╭─ Data for processing
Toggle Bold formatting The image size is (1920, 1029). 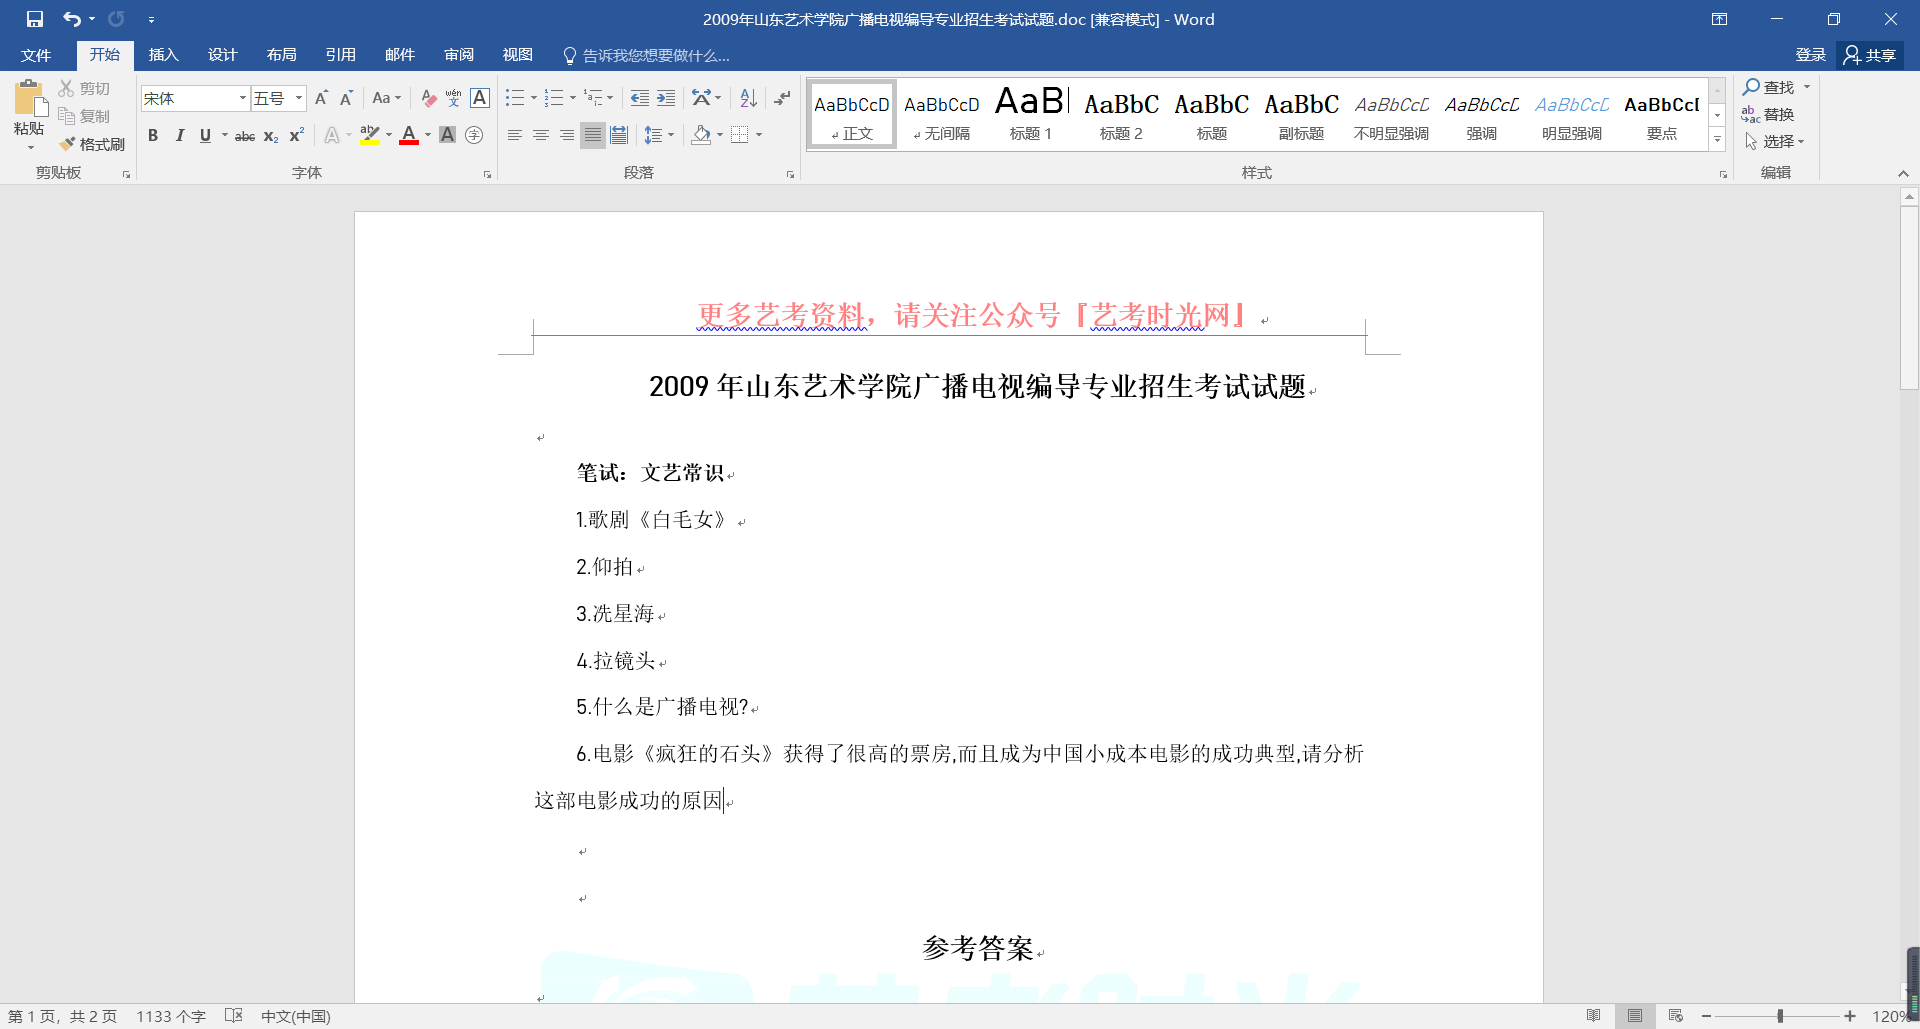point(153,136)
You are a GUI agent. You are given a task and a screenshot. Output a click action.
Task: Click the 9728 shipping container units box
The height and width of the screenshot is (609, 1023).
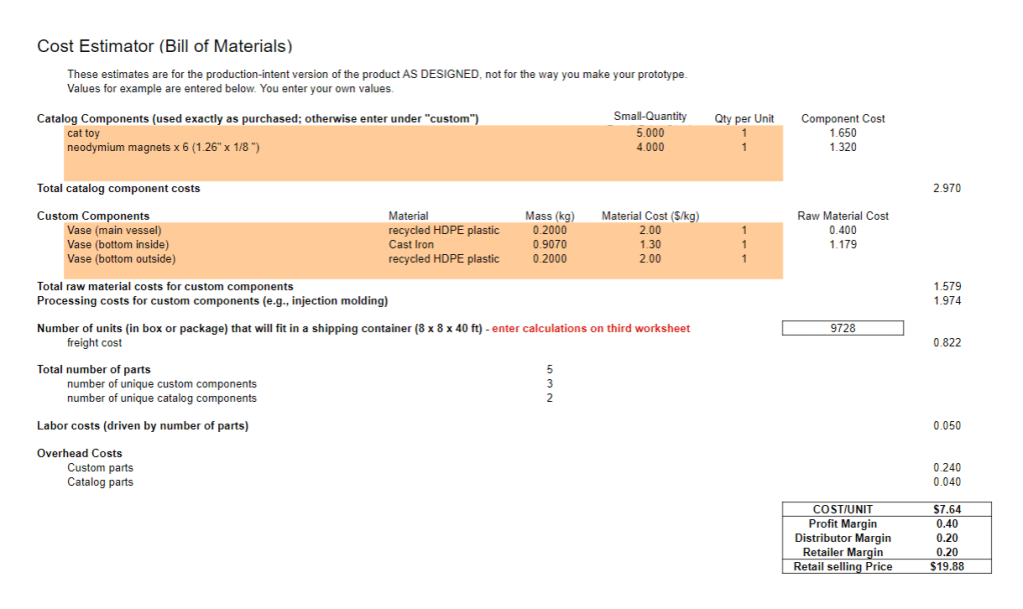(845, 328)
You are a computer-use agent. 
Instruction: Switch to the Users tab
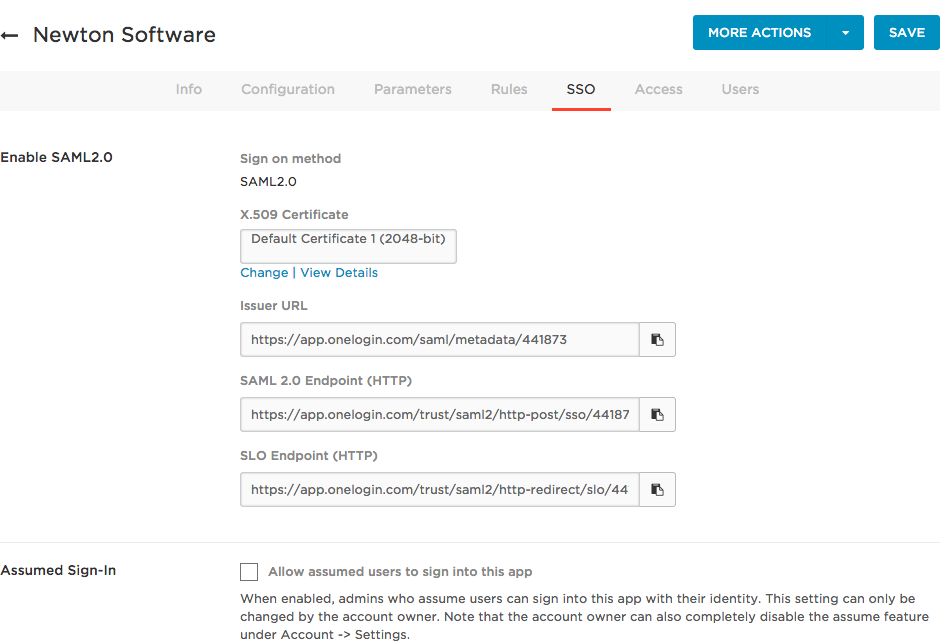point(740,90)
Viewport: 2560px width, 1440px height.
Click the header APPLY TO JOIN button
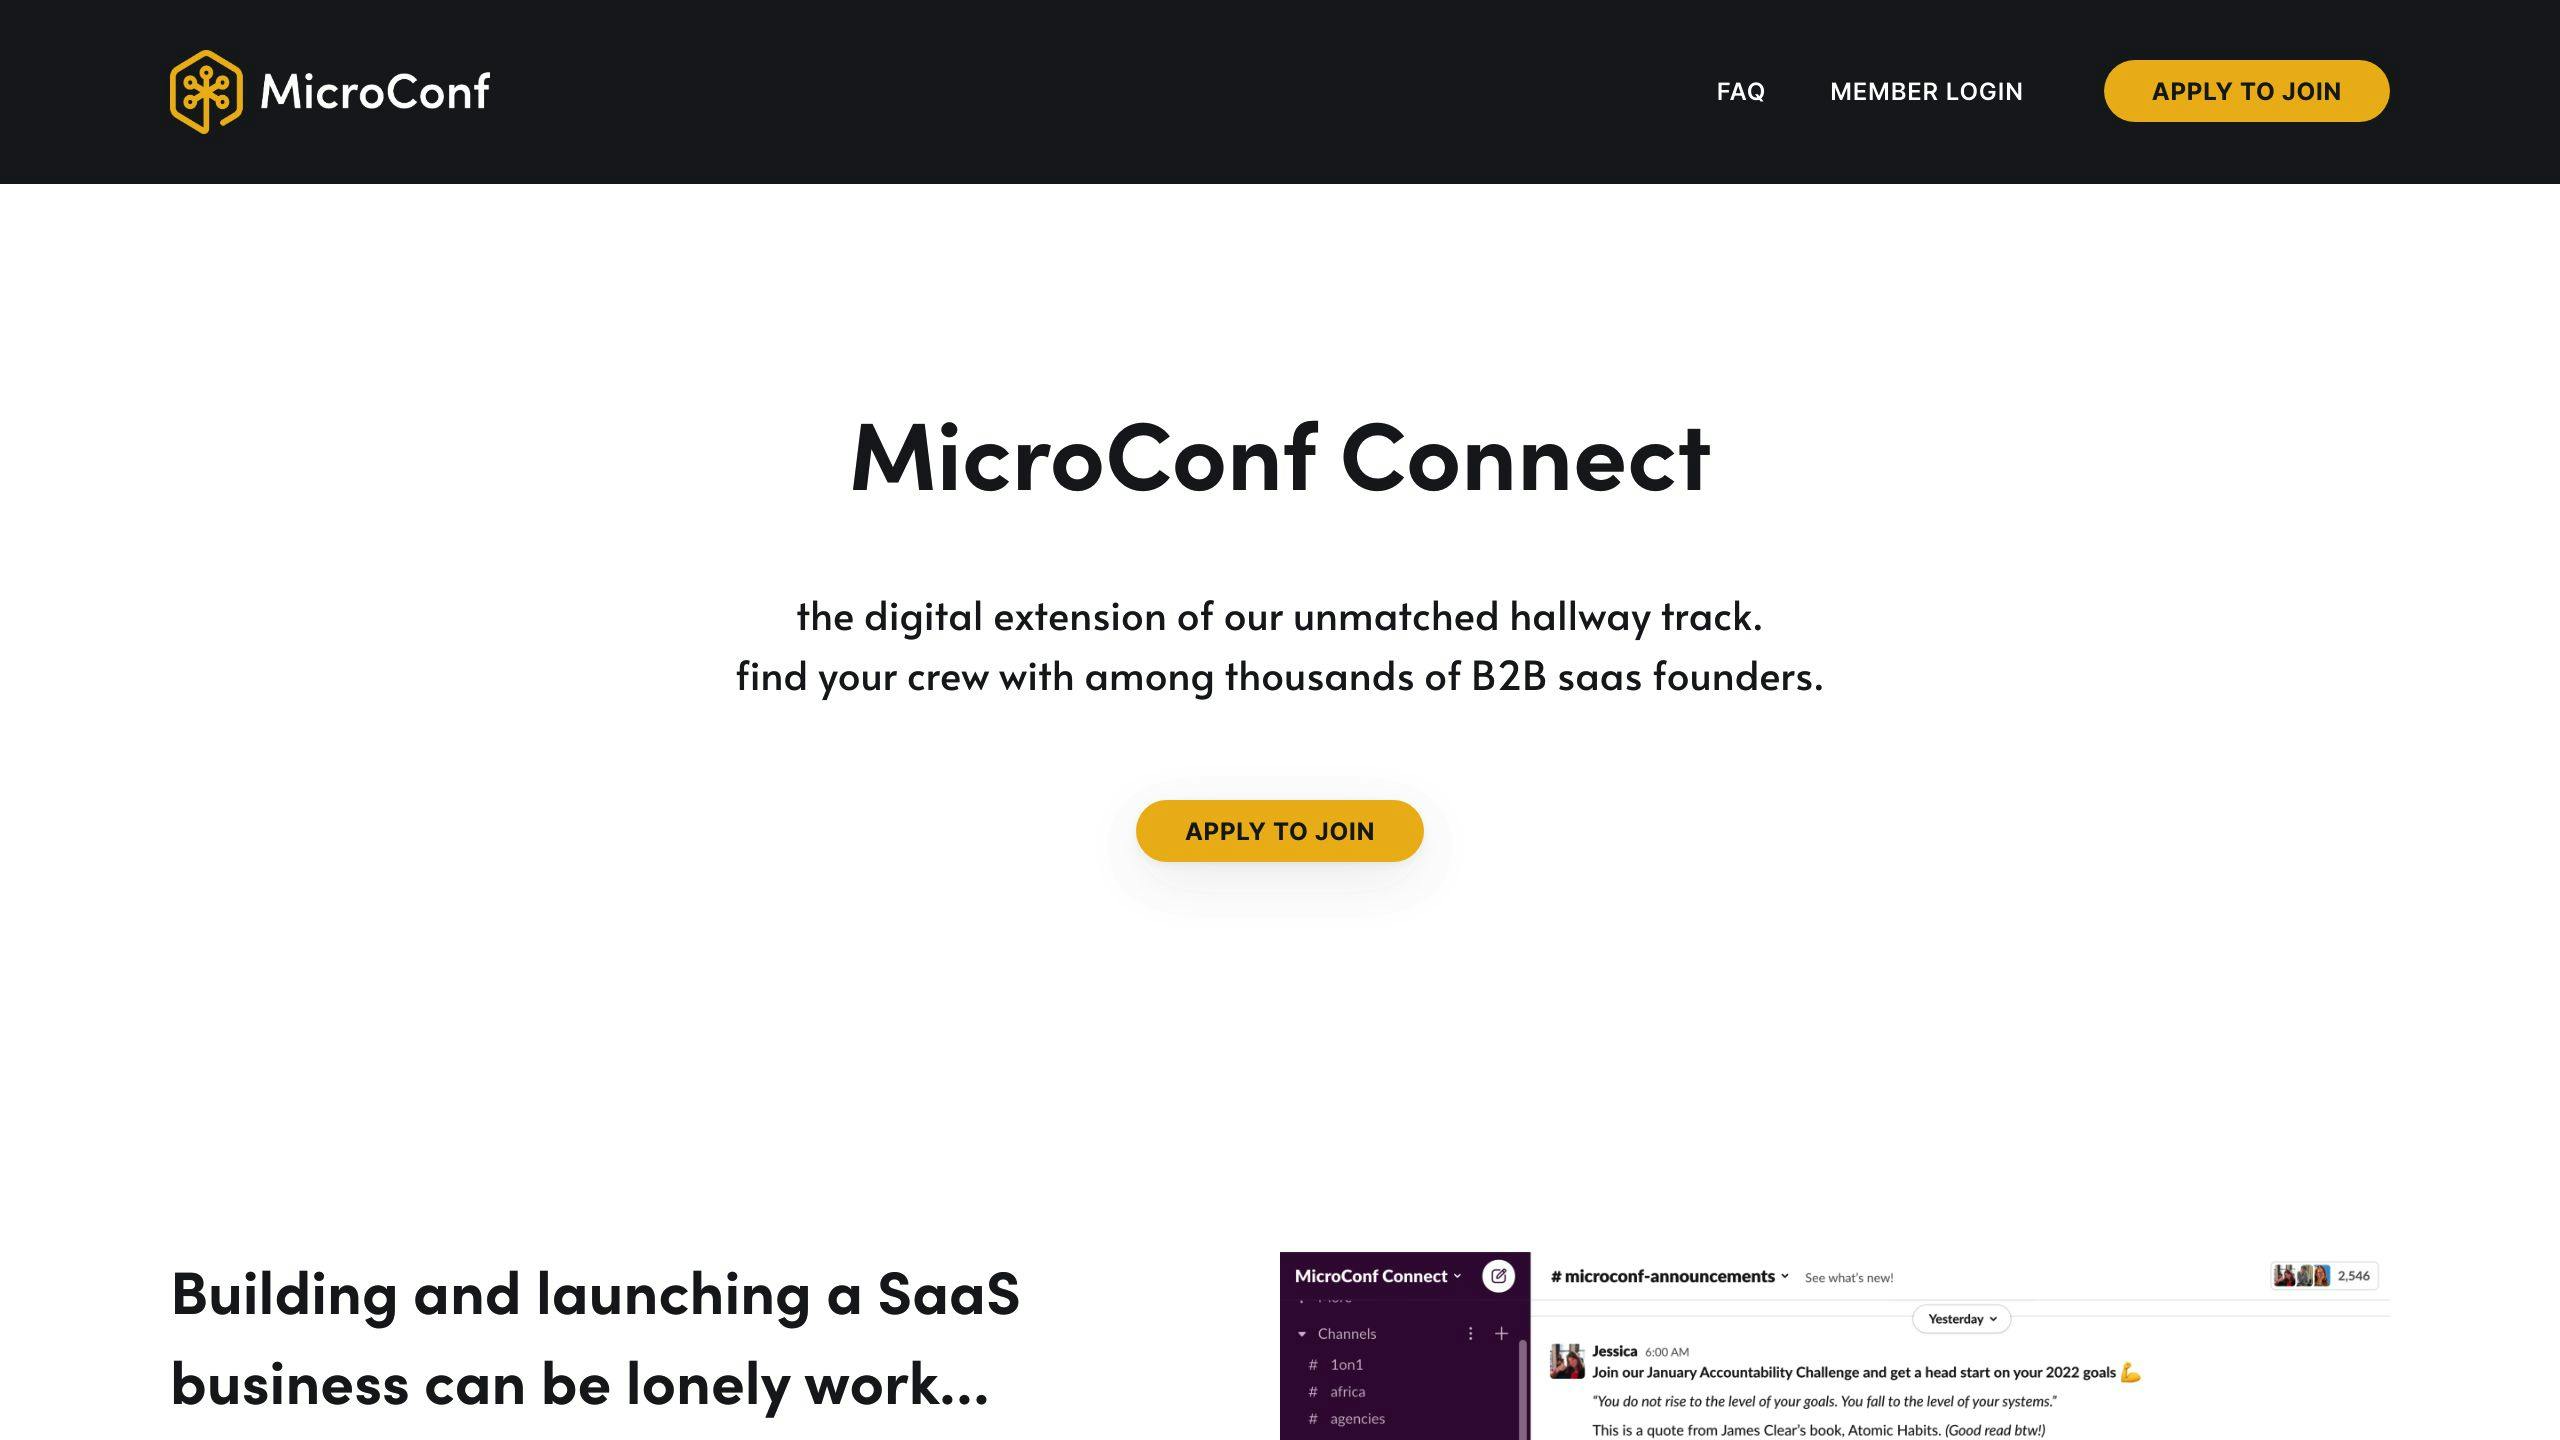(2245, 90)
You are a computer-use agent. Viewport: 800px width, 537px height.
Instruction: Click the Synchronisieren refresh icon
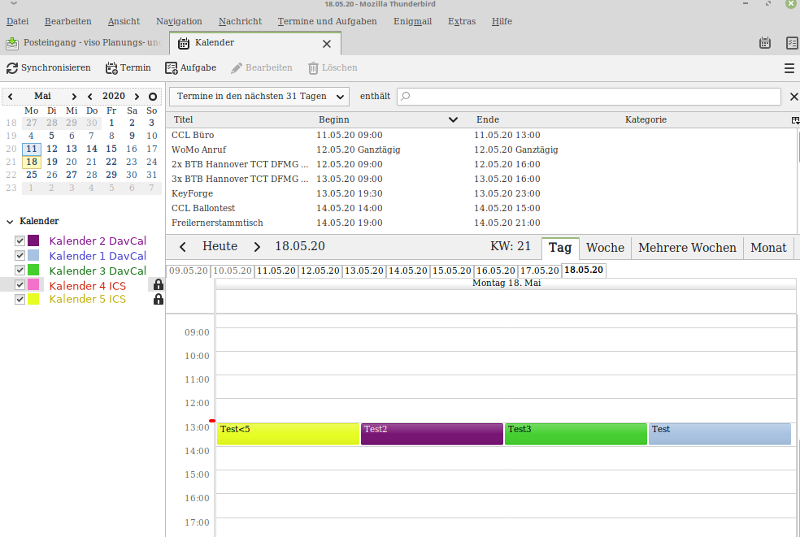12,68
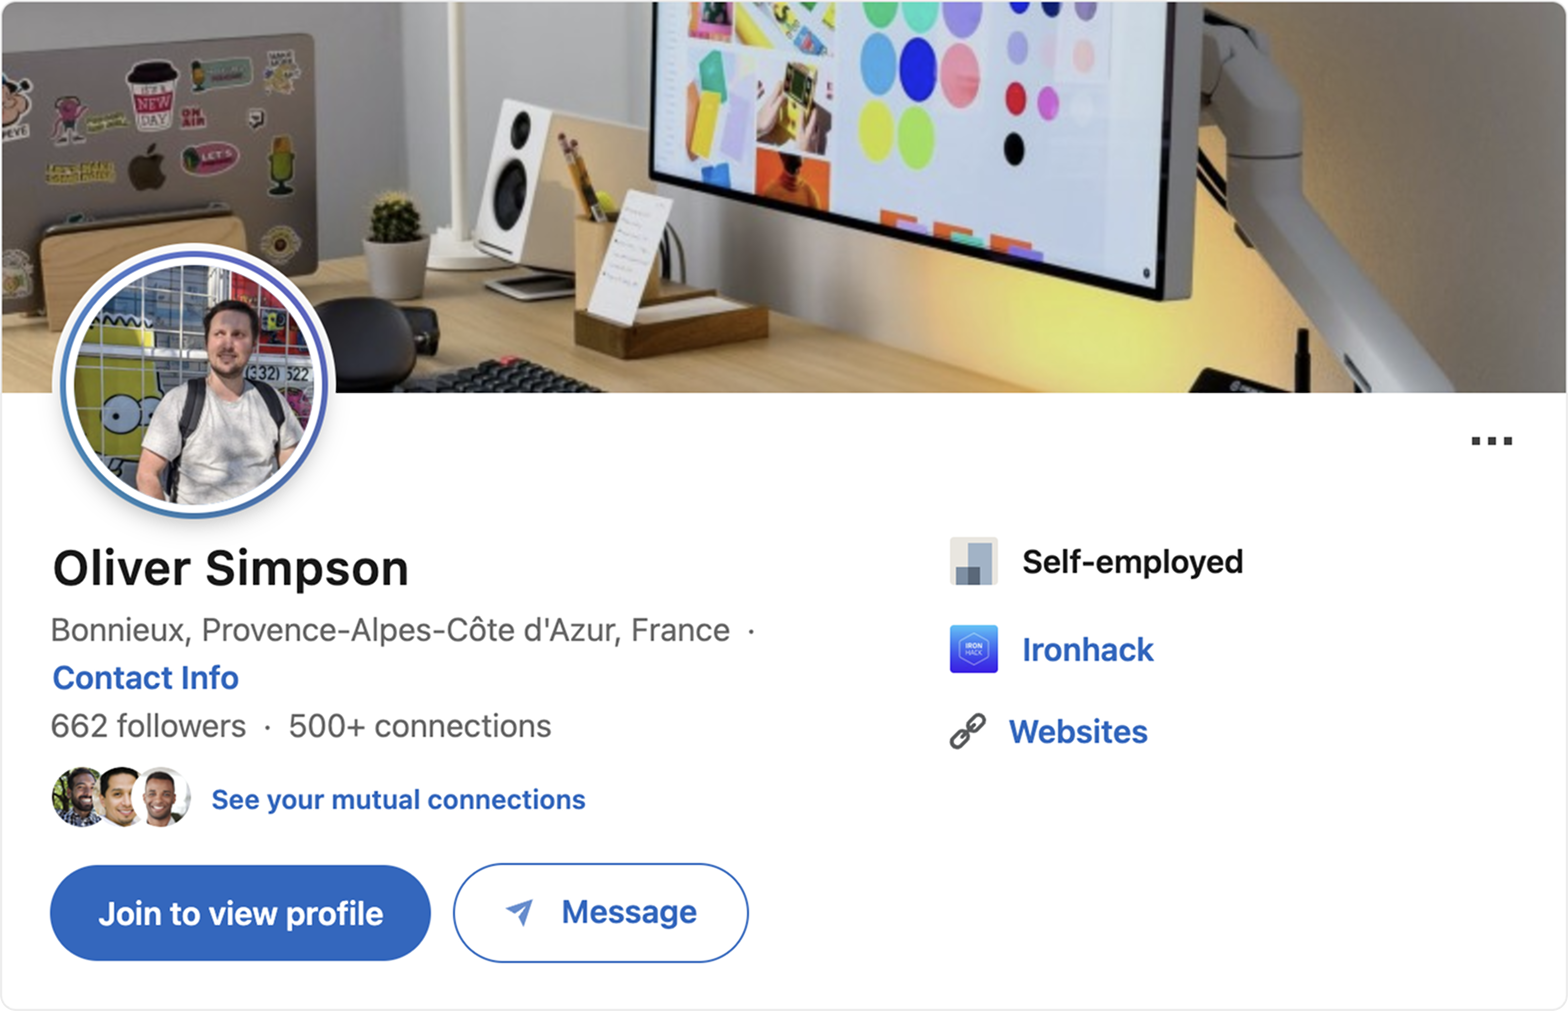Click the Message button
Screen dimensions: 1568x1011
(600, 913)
╰─
What you have to do:
The answer should be a single number: how many lines of the entries hold "computer".

Output:
2